Não quero que eles sejam esquecidos: Rosa, Osvaldo, Raul, Maria, Martinho, Arsénio. Seria fácil dizer da forma superficial daqueles que podem levar vidas ininterruptas em lugares plácidos que tal esquecimento seria um destino pior que a morte. Nenhum destino é pior que a morte.

[Timothy Mo – A redundância da coragem. Lisboa, Puma Editora, 1992, p. 9]


Ha’u lakohi ema haluha sira: Rosa, Osvaldo, Raul, Maria, Martinho, Arsénio. Sei fasil atu dehan, ho jeitu laseriu hanesan ema ne’ebé hala’o sira-nia moris ho kalma no dame iha fatin hakmatek, katak haluha sira hanesan ne’e sei sai destinu aat liu duké mate. La iha destinu aat liu duké mate.

[Timothy Mo – The redundancy of courage. London, Paddleless Press, 2002, p. 7 – tradusaun ba tetun husi JP Esperança ho Fernanda Correia]


A bra’is atu bligu ro’o: Rosa, Osvaldo, Raul, Maria, Martinho, Arsénio. Heki fasil odi dale, los jeitu tetseriu megees atu mane punsole ro’o-si’i mori los kalma los dame her hati tenega, ke bligu ro’o megees kede’e heki sai destinu klao desi duké mate. Tet dia destinu klao desi duké mate.

[Timothy Mo – The redundancy of courage. London, Paddleless Press, 2002, p. 7 – tradusaun la tokodede pe JP Esperança los Fernanda Correia]



There’s no such thing as a hero – only ordinary people asked extraordinary things in terrible circumstances, and delivering.

[Timothy Mo – The redundancy of courage. London, Paddleless Press, 2002, p. 448 (1st ed: Chatto and Windus 1991)]


Não há uma coisa a que se chama herói – apenas pessoas vulgares pediam coisas extraordinárias em circunstâncias terríveis – e entrega.

[Timothy Mo – A redundância da coragem. Lisboa, Puma Editora, 1992, p. 543]


Os heróis não existem – apenas pessoas vulgares a quem são pedidas coisas extraordinárias em circunstâncias terríveis, e que as fazem.
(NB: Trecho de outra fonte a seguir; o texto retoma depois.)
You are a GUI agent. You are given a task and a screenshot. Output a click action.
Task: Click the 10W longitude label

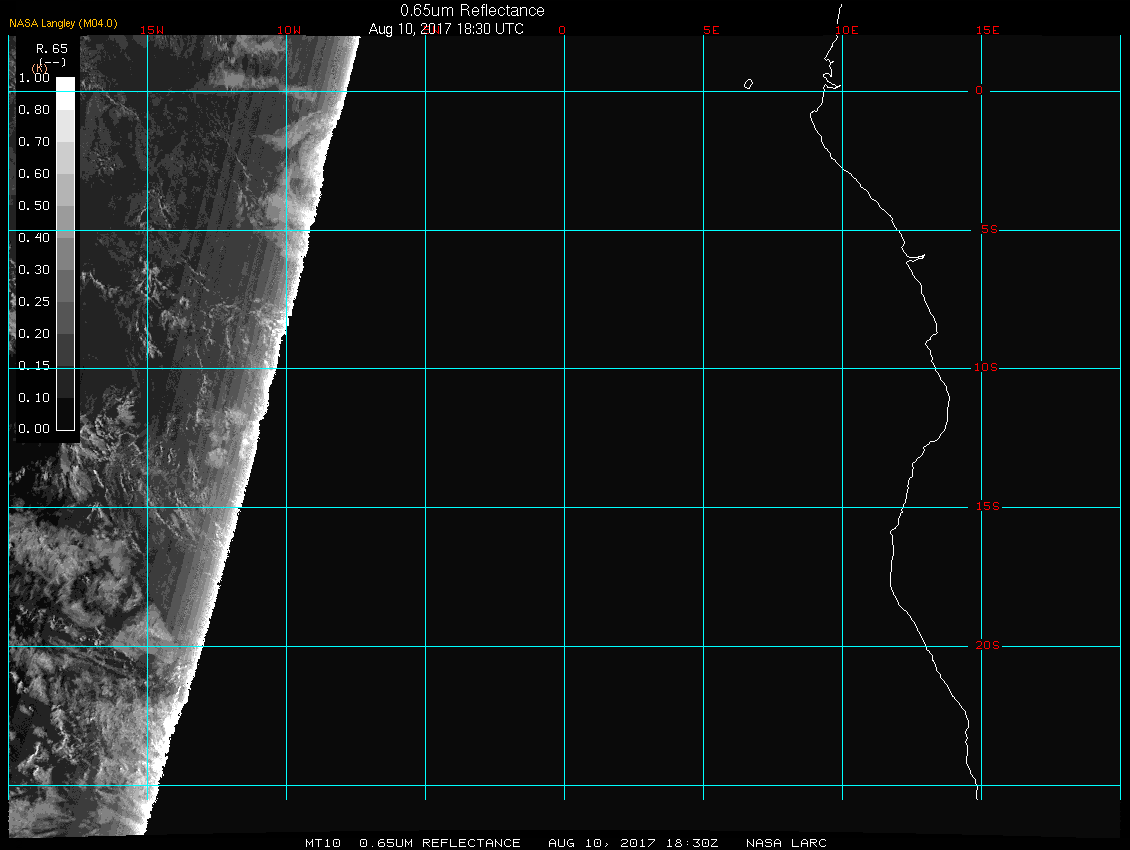point(288,30)
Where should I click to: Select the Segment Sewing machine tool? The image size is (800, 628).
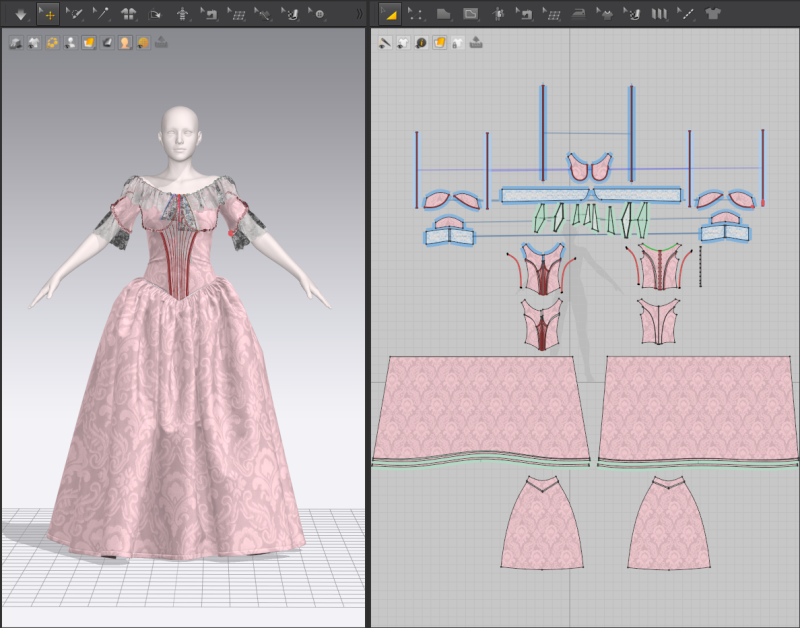point(527,14)
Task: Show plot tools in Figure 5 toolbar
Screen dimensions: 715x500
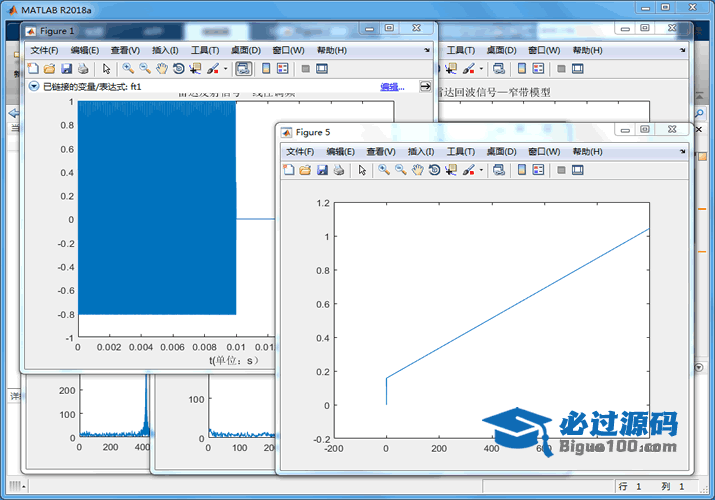Action: tap(579, 170)
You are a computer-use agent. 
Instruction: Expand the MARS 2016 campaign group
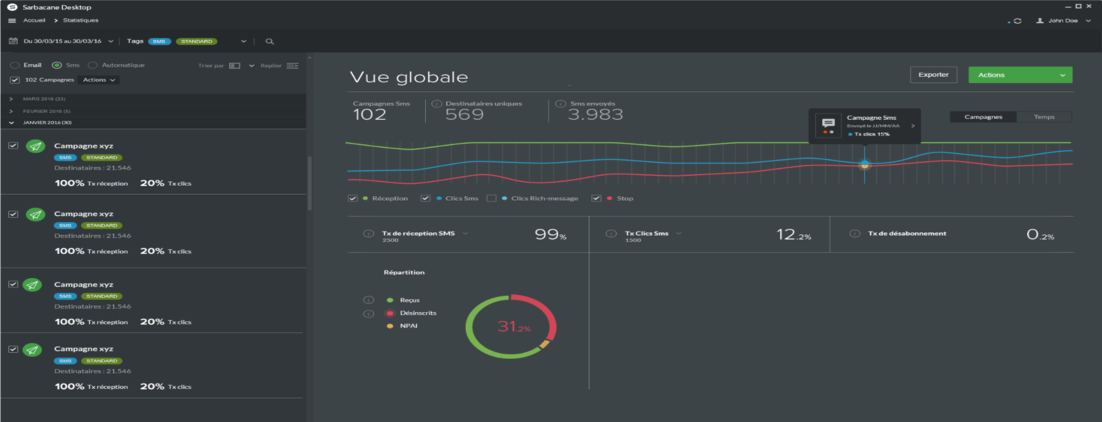(x=11, y=99)
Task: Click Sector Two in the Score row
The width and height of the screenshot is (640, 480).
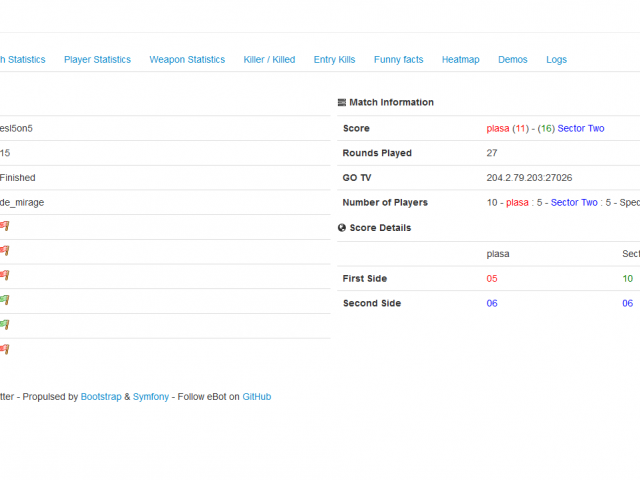Action: point(581,129)
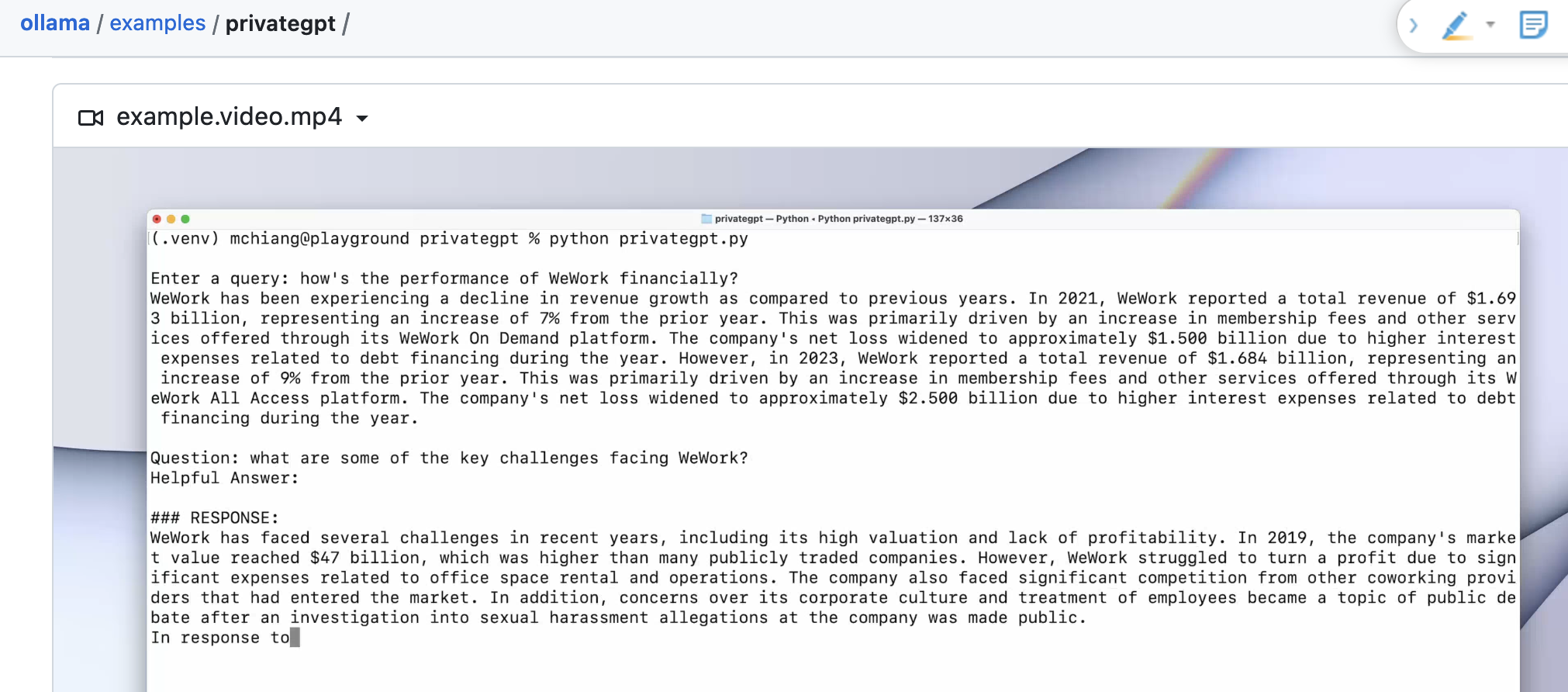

[Timothy Mo – The redundancy of courage. London, Paddleless Press, 2002, p. 448 – a tradução para português é minha]

Buat ida naran erói la eziste – iha de’it ema baibain ne’ebé tenke halo buat estraordináriu iha situasaun aat tebetebes, maibé konsege halo duni.

[Timothy Mo – The redundancy of courage. London, Paddleless Press, 2002, p. 448 – tradusaun ba tetun husi JP Esperança ho Fernanda Correia]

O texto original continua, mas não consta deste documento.